When trying to fit an SVM as in the example, the connectivity matricies must be produced at the time of running the SVM. If I run through all of my subjects files and store the connectivity matricies using fit_transform & python pickle, the results are drastically different to when I fit_transform the training set and fit the test set. https://nilearn.github.io/auto_examples/03_connectivity/plot_group_level_connectivity.html#sphx-glr-auto-examples-03-connectivity-plot-group-level-connectivity-py
Does anyone know of a way of storing these so that they do not need to be recalculated?
Some connectivity measure depend on the whole sample, hence fitting on subjects separately and on the whole group won’t give the same result (in particular for the tangent method).
You probably want to throw all the data to the fit_transform method.
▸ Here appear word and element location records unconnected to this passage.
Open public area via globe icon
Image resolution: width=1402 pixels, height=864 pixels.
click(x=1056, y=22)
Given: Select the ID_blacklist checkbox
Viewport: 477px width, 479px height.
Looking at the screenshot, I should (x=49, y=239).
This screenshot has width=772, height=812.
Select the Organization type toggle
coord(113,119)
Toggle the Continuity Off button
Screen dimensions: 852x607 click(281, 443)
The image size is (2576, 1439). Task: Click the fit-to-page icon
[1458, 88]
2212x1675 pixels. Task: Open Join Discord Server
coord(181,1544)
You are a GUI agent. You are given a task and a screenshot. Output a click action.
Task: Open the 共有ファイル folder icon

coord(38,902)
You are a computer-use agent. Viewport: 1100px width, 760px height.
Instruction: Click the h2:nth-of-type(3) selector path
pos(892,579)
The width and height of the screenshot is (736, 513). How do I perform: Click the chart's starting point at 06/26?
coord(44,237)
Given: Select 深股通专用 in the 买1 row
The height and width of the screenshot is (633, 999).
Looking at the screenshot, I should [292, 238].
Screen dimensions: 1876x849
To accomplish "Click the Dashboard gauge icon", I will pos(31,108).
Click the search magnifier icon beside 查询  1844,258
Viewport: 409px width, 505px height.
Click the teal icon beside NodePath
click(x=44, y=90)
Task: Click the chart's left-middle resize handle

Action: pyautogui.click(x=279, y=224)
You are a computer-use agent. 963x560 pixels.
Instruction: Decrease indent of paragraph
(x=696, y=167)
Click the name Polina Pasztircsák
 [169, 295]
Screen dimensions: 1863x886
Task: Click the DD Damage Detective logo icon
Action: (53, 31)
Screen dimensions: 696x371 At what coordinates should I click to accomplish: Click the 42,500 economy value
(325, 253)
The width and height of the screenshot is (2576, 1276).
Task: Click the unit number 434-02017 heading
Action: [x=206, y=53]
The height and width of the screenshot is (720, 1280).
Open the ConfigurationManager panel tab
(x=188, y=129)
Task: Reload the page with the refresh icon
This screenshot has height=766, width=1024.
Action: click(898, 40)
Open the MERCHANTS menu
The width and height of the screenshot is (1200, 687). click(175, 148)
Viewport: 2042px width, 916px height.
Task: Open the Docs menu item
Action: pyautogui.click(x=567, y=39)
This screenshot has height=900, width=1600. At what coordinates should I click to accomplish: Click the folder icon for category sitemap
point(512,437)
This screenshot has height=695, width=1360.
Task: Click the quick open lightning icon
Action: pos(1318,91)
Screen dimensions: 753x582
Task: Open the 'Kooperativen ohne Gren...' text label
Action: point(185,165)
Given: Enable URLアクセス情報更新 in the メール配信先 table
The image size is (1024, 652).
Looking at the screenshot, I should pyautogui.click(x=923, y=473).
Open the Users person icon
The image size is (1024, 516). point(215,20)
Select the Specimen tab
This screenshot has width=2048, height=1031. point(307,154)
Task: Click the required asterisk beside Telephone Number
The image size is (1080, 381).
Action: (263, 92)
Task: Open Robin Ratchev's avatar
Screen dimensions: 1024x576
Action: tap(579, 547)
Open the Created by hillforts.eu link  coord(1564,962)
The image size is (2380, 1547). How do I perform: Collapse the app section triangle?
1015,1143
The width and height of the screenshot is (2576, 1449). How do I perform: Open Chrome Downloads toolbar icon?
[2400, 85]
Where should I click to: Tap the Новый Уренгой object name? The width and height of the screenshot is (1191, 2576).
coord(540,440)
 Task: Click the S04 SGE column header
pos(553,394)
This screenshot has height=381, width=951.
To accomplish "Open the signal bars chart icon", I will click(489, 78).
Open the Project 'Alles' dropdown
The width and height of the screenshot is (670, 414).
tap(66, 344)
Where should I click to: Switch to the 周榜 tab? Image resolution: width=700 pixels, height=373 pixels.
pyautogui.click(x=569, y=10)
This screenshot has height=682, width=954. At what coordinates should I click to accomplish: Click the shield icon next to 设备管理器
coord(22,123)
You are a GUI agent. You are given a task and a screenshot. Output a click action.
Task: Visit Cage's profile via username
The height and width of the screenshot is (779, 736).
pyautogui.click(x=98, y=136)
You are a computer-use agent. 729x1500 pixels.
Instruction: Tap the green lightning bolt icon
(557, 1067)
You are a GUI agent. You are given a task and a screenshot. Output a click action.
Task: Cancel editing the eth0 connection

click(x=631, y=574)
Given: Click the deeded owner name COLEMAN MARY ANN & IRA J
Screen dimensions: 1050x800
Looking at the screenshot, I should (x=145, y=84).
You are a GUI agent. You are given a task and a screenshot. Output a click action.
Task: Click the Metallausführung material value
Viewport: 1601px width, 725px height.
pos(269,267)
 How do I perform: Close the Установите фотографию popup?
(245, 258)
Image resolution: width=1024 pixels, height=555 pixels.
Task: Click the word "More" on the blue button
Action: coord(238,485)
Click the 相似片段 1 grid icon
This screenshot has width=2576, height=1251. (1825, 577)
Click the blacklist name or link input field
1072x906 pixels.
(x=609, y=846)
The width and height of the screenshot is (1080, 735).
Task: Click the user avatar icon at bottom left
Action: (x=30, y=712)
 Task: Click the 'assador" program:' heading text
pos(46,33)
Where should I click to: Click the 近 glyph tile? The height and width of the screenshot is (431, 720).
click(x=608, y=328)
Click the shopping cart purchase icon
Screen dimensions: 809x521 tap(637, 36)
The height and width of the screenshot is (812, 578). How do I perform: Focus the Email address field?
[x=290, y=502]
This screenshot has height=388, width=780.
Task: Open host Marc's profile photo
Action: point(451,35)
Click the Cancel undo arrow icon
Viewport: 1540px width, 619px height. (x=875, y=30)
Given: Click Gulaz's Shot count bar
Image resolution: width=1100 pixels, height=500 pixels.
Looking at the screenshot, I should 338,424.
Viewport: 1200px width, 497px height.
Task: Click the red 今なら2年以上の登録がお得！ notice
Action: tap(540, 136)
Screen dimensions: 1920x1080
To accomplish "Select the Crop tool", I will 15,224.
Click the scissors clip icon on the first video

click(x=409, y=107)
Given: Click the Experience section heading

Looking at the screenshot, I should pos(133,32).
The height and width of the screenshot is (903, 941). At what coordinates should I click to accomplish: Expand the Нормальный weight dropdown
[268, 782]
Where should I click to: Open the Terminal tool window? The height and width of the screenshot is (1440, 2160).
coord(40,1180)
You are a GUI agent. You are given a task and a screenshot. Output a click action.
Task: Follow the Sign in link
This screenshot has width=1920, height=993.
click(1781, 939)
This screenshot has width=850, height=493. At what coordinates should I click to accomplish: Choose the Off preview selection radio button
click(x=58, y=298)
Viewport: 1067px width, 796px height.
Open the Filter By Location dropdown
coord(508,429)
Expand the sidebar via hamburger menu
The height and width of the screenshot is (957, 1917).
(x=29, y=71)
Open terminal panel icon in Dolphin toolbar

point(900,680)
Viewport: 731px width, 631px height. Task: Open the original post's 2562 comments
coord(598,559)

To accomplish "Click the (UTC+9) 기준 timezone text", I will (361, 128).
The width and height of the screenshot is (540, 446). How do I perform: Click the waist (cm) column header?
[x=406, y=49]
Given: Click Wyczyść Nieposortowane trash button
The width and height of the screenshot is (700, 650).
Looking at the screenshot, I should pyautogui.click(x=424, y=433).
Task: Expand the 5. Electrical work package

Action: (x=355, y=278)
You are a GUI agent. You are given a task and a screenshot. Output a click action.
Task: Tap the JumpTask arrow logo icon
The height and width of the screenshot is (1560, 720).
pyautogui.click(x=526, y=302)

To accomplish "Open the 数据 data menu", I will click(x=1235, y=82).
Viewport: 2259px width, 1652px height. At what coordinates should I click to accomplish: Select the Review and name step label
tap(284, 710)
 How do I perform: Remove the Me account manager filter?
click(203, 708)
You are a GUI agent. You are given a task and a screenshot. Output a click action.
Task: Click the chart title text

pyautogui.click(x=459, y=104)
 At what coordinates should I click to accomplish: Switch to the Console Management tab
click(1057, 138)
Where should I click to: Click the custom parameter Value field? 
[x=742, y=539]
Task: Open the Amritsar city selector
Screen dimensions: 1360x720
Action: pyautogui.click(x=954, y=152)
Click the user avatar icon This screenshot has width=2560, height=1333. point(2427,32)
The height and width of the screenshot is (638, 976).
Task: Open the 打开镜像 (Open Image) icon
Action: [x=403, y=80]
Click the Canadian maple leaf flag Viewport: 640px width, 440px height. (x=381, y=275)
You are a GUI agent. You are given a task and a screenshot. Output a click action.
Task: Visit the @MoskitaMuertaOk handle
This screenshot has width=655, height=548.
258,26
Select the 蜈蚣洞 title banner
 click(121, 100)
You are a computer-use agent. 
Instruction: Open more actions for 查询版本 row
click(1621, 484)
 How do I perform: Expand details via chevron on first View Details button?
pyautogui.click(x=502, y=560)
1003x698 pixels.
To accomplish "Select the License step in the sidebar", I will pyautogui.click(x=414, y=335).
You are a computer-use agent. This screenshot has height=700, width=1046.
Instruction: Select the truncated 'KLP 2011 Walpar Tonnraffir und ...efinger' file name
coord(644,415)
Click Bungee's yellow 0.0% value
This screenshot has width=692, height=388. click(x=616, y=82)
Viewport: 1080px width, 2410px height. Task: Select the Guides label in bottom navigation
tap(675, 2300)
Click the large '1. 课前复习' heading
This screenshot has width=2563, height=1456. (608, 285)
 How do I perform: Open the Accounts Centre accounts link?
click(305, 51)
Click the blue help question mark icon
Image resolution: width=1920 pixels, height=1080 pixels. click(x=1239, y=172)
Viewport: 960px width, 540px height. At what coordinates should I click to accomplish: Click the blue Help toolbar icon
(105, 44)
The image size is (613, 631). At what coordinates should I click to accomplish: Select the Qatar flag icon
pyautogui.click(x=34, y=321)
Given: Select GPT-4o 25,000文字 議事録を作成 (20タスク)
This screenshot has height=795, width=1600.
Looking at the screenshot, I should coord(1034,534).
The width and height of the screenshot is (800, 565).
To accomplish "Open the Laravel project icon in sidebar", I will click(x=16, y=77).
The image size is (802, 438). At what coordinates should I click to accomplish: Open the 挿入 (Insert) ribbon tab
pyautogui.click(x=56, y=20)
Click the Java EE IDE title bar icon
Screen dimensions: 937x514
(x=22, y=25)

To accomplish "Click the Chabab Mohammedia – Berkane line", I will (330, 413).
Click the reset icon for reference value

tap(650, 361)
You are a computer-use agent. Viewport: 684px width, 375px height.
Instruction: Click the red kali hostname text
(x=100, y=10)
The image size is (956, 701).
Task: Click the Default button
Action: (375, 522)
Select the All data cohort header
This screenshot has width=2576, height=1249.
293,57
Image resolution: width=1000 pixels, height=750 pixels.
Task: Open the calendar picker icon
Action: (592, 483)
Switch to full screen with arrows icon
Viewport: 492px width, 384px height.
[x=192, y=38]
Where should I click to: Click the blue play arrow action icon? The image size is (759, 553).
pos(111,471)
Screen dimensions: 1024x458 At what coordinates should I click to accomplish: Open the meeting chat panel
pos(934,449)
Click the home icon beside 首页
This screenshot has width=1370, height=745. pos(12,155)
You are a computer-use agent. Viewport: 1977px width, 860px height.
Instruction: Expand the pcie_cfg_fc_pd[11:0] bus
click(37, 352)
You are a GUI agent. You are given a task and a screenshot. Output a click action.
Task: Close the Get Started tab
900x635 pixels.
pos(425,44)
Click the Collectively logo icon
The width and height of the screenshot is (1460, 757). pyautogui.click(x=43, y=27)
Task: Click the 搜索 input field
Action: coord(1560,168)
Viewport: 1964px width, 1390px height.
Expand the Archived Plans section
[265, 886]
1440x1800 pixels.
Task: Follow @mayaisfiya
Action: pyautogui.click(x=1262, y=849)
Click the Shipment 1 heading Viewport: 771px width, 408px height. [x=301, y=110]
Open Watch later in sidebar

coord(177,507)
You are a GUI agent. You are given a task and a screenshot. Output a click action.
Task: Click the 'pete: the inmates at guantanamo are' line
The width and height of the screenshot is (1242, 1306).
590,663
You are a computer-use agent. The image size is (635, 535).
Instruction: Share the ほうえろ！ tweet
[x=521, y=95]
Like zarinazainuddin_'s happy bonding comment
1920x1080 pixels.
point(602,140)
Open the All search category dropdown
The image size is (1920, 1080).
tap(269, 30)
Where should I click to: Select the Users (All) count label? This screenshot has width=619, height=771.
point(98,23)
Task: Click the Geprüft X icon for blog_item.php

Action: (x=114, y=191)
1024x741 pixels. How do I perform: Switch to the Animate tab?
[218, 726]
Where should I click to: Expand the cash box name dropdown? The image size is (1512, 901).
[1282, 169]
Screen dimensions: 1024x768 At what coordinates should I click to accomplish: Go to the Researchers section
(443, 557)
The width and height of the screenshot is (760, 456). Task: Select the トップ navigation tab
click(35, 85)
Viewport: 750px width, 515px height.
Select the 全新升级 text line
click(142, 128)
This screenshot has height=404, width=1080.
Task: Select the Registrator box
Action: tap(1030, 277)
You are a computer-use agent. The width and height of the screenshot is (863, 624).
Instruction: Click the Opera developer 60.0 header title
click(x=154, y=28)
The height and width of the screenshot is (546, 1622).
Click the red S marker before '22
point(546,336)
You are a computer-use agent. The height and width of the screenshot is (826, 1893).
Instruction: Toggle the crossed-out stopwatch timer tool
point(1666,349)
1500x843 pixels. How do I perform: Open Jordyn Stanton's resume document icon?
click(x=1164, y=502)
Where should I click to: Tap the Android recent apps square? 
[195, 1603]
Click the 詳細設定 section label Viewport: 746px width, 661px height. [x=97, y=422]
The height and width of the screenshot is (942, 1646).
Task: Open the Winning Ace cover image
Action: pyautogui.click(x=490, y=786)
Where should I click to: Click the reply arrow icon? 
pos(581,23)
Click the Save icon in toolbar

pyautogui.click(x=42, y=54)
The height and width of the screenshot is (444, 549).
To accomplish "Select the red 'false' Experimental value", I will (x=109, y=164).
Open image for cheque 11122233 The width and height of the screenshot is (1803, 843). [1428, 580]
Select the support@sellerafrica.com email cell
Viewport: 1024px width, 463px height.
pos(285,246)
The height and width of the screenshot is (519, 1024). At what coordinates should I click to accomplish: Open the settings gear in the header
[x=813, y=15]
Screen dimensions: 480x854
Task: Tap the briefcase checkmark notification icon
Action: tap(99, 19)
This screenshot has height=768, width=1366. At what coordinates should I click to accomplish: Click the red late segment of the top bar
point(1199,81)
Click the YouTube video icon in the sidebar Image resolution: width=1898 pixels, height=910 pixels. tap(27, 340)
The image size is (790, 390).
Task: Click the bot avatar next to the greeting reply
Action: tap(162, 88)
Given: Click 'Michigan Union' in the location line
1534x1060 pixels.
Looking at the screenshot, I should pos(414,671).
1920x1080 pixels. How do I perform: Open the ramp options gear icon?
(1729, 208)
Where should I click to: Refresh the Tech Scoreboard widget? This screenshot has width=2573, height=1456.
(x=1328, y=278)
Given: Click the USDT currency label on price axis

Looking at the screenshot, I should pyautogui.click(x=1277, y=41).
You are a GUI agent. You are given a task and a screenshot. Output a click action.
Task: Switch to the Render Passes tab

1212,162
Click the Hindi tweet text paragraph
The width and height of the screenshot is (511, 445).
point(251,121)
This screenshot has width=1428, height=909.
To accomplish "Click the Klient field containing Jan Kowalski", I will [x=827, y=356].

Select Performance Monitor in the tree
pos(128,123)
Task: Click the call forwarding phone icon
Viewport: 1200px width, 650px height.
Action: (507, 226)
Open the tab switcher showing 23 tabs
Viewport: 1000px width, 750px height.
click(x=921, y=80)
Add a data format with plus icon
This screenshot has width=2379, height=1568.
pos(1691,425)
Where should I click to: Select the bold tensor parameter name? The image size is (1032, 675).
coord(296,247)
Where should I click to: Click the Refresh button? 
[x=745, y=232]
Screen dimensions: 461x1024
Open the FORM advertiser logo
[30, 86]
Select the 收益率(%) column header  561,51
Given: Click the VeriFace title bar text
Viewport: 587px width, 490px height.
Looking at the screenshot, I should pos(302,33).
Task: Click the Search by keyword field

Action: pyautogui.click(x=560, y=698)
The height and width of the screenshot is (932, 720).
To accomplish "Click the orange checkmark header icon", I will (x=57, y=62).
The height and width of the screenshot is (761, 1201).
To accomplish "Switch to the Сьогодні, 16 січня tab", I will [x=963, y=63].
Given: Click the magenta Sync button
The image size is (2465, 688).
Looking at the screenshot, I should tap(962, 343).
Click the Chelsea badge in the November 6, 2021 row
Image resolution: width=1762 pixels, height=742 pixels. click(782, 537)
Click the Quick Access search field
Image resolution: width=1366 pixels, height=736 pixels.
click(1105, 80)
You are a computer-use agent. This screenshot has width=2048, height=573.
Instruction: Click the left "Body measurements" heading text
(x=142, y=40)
An alternative is to fit only on a portion of the data (using .fit()), and then transform all other subjects (using .transform()) based on the fitted model.
Does that make sense ?
Thank you for your reply.
Based off your answer, I used fit_transform on all of the data for the Correlation and Covariance measures. Since tangent was a group measure, I had to perform fit_transform on the train set, and just fit on the test set.
For any future readers trying to store their matricies for Machine Learning uses, I would recommend pickleing the output of your Masker, and then for each run of your classifier you can recalculate the matricies. The actual calculation of the matricies is fast in comparison to the masking process.
For result caching, use joblib (the masker as a mem argument).